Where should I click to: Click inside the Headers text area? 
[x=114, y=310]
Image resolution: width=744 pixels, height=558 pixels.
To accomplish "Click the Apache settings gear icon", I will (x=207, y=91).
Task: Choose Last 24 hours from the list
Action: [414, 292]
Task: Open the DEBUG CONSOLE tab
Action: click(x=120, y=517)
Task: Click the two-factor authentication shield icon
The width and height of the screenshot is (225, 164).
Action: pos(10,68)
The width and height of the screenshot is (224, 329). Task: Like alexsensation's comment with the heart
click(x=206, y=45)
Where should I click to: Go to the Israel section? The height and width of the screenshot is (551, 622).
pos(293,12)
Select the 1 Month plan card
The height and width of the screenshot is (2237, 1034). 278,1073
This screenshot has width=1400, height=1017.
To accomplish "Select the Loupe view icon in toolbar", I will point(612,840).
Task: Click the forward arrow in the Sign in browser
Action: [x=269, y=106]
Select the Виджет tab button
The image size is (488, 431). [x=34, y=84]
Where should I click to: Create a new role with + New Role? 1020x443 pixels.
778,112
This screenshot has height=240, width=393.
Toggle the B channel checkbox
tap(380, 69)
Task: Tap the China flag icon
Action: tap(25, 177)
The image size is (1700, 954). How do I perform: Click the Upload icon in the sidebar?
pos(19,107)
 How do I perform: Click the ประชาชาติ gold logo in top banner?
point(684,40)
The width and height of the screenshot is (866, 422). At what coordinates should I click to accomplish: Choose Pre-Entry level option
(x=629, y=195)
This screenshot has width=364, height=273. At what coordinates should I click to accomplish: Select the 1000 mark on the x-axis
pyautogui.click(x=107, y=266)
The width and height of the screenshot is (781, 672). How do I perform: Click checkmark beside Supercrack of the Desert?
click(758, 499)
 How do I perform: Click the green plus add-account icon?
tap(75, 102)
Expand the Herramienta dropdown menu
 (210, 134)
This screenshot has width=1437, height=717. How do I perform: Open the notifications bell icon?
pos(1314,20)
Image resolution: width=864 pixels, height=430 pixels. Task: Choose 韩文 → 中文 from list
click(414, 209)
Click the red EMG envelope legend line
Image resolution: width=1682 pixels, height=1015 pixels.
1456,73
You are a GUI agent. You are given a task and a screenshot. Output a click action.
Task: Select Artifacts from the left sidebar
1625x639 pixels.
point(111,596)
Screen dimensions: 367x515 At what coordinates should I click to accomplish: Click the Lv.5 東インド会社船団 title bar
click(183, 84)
====
▶ [Required work]: Lay out every line of the records above as a JSON list of strings, one string per line, leaving out any blank lines.

▶ [Exercise response]:
[
  "Where should I click to: Click inside the Headers text area? ",
  "[x=114, y=310]",
  "Image resolution: width=744 pixels, height=558 pixels.",
  "To accomplish \"Click the Apache settings gear icon\", I will (x=207, y=91).",
  "Task: Choose Last 24 hours from the list",
  "Action: [414, 292]",
  "Task: Open the DEBUG CONSOLE tab",
  "Action: click(x=120, y=517)",
  "Task: Click the two-factor authentication shield icon",
  "The width and height of the screenshot is (225, 164).",
  "Action: pos(10,68)",
  "The width and height of the screenshot is (224, 329). Task: Like alexsensation's comment with the heart",
  "click(x=206, y=45)",
  "Where should I click to: Go to the Israel section? The height and width of the screenshot is (551, 622).",
  "pos(293,12)",
  "Select the 1 Month plan card",
  "The height and width of the screenshot is (2237, 1034). 278,1073",
  "This screenshot has width=1400, height=1017.",
  "To accomplish \"Select the Loupe view icon in toolbar\", I will point(612,840).",
  "Task: Click the forward arrow in the Sign in browser",
  "Action: [x=269, y=106]",
  "Select the Виджет tab button",
  "The image size is (488, 431). [x=34, y=84]",
  "Where should I click to: Create a new role with + New Role? 1020x443 pixels.",
  "778,112",
  "This screenshot has height=240, width=393.",
  "Toggle the B channel checkbox",
  "tap(380, 69)",
  "Task: Tap the China flag icon",
  "Action: tap(25, 177)",
  "The image size is (1700, 954). How do I perform: Click the Upload icon in the sidebar?",
  "pos(19,107)",
  " How do I perform: Click the ประชาชาติ gold logo in top banner?",
  "point(684,40)",
  "The width and height of the screenshot is (866, 422). At what coordinates should I click to accomplish: Choose Pre-Entry level option",
  "(x=629, y=195)",
  "This screenshot has width=364, height=273. At what coordinates should I click to accomplish: Select the 1000 mark on the x-axis",
  "pyautogui.click(x=107, y=266)",
  "The width and height of the screenshot is (781, 672). How do I perform: Click checkmark beside Supercrack of the Desert?",
  "click(758, 499)",
  " How do I perform: Click the green plus add-account icon?",
  "tap(75, 102)",
  "Expand the Herramienta dropdown menu",
  " (210, 134)",
  "This screenshot has width=1437, height=717. How do I perform: Open the notifications bell icon?",
  "pos(1314,20)",
  "Image resolution: width=864 pixels, height=430 pixels. Task: Choose 韩文 → 中文 from list",
  "click(414, 209)",
  "Click the red EMG envelope legend line",
  "Image resolution: width=1682 pixels, height=1015 pixels.",
  "1456,73",
  "You are a GUI agent. You are given a task and a screenshot. Output a click action.",
  "Task: Select Artifacts from the left sidebar",
  "1625x639 pixels.",
  "point(111,596)",
  "Screen dimensions: 367x515 At what coordinates should I click to accomplish: Click the Lv.5 東インド会社船団 title bar",
  "click(183, 84)"
]